Les conditions météorologiques spatiales extrêmes entraînent la défaillance de satellites, selon une étude américaine du MIT comparant l'intensité des vents solaires aux données de pannes satellites.

Étude du MIT et Inmarsat : lien direct entre vents solaires riches en électrons et défaillances satellites.
Le « temps » dans l'espace interplanétaire influence fortement les satellites géostationnaires, orbitant à 36 000 km au-dessus de l'équateur. Essentiels pour les communications, ces satellites sont vulnérables aux perturbations solaires.
L'espace entre le Soleil et la Terre n'est pas vide : le vent solaire, flux constant de particules chargées, varie en intensité et composition, suivant le cycle solaire de 11 ans. Les astronomes parlent de « météo spatiale ».

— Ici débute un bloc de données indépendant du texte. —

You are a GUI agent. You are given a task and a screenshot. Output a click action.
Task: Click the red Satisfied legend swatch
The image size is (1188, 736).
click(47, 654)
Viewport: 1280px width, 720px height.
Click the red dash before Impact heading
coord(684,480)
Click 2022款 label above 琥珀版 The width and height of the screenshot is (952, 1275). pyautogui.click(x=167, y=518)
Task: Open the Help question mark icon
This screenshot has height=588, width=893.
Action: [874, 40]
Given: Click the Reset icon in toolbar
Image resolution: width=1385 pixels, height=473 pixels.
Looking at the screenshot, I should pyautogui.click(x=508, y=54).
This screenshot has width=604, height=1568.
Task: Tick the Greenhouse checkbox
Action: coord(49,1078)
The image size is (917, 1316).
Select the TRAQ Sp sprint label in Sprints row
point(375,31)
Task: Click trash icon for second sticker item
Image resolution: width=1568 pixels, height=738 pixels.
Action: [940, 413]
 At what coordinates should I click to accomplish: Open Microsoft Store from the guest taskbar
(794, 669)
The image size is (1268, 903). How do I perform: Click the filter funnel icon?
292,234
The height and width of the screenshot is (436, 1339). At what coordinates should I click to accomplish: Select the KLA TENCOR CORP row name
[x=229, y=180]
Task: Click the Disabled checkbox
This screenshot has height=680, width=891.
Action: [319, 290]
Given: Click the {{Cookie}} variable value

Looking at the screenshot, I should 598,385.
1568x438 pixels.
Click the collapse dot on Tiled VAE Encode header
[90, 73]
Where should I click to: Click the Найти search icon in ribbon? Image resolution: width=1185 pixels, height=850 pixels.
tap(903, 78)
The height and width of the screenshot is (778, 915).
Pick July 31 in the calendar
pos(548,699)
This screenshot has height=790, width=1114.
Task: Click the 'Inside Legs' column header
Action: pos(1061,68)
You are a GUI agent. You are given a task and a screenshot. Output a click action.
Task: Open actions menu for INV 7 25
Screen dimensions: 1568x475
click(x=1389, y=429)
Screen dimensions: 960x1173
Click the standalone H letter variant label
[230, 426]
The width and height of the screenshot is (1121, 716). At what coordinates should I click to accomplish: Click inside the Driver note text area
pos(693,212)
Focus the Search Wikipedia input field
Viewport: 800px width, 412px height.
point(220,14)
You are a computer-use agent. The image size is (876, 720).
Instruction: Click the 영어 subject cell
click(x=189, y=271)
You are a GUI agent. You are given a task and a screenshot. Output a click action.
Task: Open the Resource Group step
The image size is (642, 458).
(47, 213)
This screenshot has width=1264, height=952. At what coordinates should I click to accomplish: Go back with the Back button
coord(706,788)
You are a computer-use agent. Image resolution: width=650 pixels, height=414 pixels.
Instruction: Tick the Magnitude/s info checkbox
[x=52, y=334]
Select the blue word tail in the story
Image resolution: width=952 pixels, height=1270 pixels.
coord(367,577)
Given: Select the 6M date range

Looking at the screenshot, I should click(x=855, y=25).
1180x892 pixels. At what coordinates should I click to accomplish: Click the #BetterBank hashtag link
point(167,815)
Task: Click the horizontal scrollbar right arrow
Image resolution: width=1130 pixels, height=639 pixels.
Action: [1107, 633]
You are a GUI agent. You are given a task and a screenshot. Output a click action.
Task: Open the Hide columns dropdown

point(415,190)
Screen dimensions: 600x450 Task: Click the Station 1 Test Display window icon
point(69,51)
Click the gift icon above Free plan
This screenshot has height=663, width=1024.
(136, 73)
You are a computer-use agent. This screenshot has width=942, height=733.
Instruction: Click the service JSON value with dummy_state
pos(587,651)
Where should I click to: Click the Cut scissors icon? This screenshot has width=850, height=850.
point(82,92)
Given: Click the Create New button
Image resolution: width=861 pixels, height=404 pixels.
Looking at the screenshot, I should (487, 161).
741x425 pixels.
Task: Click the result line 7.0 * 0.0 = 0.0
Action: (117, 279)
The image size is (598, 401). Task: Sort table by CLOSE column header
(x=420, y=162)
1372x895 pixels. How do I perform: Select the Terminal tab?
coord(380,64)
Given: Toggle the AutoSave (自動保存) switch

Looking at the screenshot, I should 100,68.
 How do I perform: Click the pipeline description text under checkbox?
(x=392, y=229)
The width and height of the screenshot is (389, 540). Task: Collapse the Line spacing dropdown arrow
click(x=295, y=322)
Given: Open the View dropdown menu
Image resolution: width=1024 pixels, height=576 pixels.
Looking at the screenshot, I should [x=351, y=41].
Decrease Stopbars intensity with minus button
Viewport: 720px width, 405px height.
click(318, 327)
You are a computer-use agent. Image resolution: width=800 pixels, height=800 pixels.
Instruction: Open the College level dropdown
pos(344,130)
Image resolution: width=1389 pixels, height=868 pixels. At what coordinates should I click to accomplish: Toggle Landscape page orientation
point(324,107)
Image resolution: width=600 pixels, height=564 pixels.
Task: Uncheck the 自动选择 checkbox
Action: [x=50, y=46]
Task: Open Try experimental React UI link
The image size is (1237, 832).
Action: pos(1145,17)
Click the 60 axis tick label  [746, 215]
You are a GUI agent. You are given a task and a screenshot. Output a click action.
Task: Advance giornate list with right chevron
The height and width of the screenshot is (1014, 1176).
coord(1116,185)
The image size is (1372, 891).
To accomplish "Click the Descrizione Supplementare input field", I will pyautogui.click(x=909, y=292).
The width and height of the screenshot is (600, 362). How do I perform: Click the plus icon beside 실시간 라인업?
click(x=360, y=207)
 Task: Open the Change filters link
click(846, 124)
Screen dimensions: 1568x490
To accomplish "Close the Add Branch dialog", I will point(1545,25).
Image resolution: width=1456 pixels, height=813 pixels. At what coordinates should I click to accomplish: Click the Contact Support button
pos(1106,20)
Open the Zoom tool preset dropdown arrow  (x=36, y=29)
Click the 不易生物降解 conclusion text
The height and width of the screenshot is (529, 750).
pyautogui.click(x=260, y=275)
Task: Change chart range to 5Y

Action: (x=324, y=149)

Des chercheurs du Massachusetts Institute of Technology (MIT), en partenariat avec l'opérateur Inmarsat, ont analysé 16 ans de données. Résultat : 26 défaillances majeures sur huit satellites géostationnaires coïncident avec des pics d'électrons énergétiques dans le vent solaire. L'activité géomagnétique n'est plus considérée comme l'indicateur principal.
Publiés en 2020 dans la revue Space Weather, ces résultats visent à mieux protéger l'électronique satellitaire, réduisant coûts et risques.